Look below for the line with "Blog (454, 2370)", then give it again exactly, along with every line that comes after it, the final line included.
########################################
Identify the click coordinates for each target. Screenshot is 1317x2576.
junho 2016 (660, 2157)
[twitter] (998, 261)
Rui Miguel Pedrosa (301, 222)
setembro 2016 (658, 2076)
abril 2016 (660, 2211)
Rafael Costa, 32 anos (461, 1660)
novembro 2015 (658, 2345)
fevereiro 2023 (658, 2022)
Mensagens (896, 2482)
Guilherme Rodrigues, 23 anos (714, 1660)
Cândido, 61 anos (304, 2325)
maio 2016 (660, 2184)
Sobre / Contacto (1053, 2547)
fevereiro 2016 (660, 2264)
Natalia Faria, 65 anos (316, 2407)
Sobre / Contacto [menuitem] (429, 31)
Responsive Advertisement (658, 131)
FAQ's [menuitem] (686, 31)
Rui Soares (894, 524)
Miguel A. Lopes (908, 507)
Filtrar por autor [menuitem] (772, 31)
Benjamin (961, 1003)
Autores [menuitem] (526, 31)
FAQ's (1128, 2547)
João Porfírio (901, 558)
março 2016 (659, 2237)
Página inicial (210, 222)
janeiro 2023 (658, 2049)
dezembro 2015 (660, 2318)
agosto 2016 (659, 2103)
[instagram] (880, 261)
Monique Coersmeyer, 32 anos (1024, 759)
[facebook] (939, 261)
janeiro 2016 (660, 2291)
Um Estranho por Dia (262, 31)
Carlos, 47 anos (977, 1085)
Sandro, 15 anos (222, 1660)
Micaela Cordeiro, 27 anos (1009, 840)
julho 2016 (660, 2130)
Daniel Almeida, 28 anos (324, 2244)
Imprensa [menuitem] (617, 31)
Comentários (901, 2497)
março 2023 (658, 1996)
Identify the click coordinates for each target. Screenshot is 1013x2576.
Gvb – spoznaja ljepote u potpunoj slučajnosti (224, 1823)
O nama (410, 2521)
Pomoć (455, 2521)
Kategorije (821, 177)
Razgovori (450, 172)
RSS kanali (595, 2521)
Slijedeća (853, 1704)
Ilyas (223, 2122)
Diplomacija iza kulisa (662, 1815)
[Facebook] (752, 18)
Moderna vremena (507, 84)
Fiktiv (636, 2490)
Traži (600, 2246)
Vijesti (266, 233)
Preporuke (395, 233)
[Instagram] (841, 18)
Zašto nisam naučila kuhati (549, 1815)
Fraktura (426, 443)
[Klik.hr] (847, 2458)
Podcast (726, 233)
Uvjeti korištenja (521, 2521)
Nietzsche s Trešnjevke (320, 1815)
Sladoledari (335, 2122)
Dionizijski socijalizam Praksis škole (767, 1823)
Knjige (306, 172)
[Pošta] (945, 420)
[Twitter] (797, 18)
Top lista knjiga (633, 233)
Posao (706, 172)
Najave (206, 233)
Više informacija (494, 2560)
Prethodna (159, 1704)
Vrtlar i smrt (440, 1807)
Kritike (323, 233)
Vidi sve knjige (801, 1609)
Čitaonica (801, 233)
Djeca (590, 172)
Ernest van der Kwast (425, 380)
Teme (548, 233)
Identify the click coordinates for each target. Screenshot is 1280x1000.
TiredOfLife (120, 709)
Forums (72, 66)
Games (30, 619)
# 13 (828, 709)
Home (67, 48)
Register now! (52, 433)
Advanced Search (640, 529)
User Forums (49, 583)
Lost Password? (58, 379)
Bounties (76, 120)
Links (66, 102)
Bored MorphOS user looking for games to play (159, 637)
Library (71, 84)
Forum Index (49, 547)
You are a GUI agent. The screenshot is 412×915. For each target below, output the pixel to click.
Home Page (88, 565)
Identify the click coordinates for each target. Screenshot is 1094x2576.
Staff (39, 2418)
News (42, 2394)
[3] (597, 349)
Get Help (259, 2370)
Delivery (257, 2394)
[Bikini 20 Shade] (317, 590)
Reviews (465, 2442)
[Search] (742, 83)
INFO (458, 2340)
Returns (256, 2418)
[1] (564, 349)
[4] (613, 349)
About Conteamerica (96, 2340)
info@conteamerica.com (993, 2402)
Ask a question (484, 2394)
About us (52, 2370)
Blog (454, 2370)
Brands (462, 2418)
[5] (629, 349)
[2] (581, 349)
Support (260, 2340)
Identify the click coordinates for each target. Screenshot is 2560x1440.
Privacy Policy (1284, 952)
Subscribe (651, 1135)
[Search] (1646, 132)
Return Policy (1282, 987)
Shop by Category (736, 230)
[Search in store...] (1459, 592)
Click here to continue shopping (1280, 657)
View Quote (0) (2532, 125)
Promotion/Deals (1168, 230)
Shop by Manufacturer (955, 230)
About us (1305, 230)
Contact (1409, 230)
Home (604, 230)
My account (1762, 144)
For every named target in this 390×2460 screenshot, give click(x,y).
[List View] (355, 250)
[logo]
########################################
◆ **Problem solution**:
Blog (454, 2370)
Brands (462, 2418)
[5] (629, 349)
[2] (581, 349)
Support (260, 2340)
Identify the click coordinates for each target. Screenshot is 2560x1440.
Privacy Policy (1284, 952)
Subscribe (651, 1135)
[Search] (1646, 132)
Return Policy (1282, 987)
Shop by Category (736, 230)
[Search in store...] (1459, 592)
Click here to continue shopping (1280, 657)
View Quote (0) (2532, 125)
Promotion/Deals (1168, 230)
Shop by Manufacturer (955, 230)
About us (1305, 230)
Contact (1409, 230)
Home (604, 230)
My account (1762, 144)
For every named target in this 390×2460 screenshot, give click(x,y).
[List View] (355, 250)
[logo]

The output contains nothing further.